White was the son of the architect Stanford White. He attended St. Mark's School, Southboro, Massachusetts, graduated from Harvard College in 1908, and in 1913 received his diploma from the Ecole des Beaux-Arts in Paris, having worked in the atelier of Victor Laloux. He passed the next year as secretary to the American Ambassador to Italy. White saw military service as a naval aviator during the first World War, and immediately after served as a naval aide to President Woodrow Wilson in Rome, for which service the Italian government made him a Chevalier of the Crown of Italy.

Returning to America in 1919, White immediately entered the firm of McKim, Mead & White as a senior partner. The range of his work in architectural design is demonstrated by the subjects of the photographs of project that comprised his portfolio presented upon election to Academician: the National City Bank, 52 Wall Street, New York; Pennsylvania Railroad Station, Newark, New Jersey; Departmental Barracks, Governor's Island, New York; National Hotel, Havana; Girard Trust Offices, Philadelphia, Pennsylvania; Church of Our Lady Esperanza, New York; apartment building at 277 Park Avenue, New York; and the house of Mrs.

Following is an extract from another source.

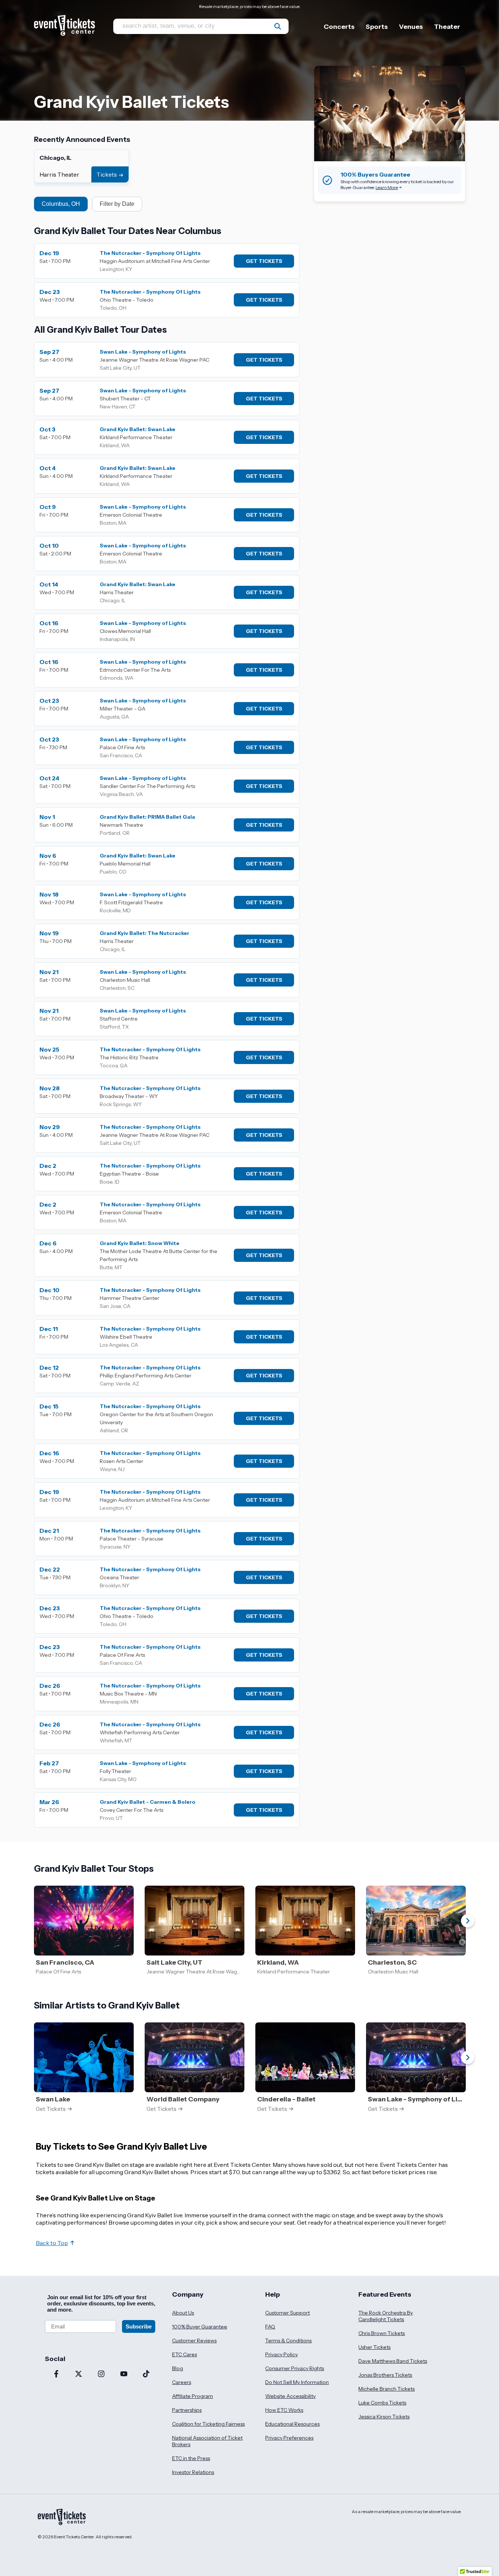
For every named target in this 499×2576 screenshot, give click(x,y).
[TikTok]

Pierre Lorillard, Tuxedo, New York.

White was also an artist, writer and accomplished pianist. Among his publications were Sketches and Designs by Stanford White, 1921, and a translation of Dante's Divine Comedy, 1948.

White again did military service during World War II, as a Lieutenant Commander, U.S. Naval Reserves and staff intelligence officer, Rome, and received the Italian Naval War Cross for Valor in 1946.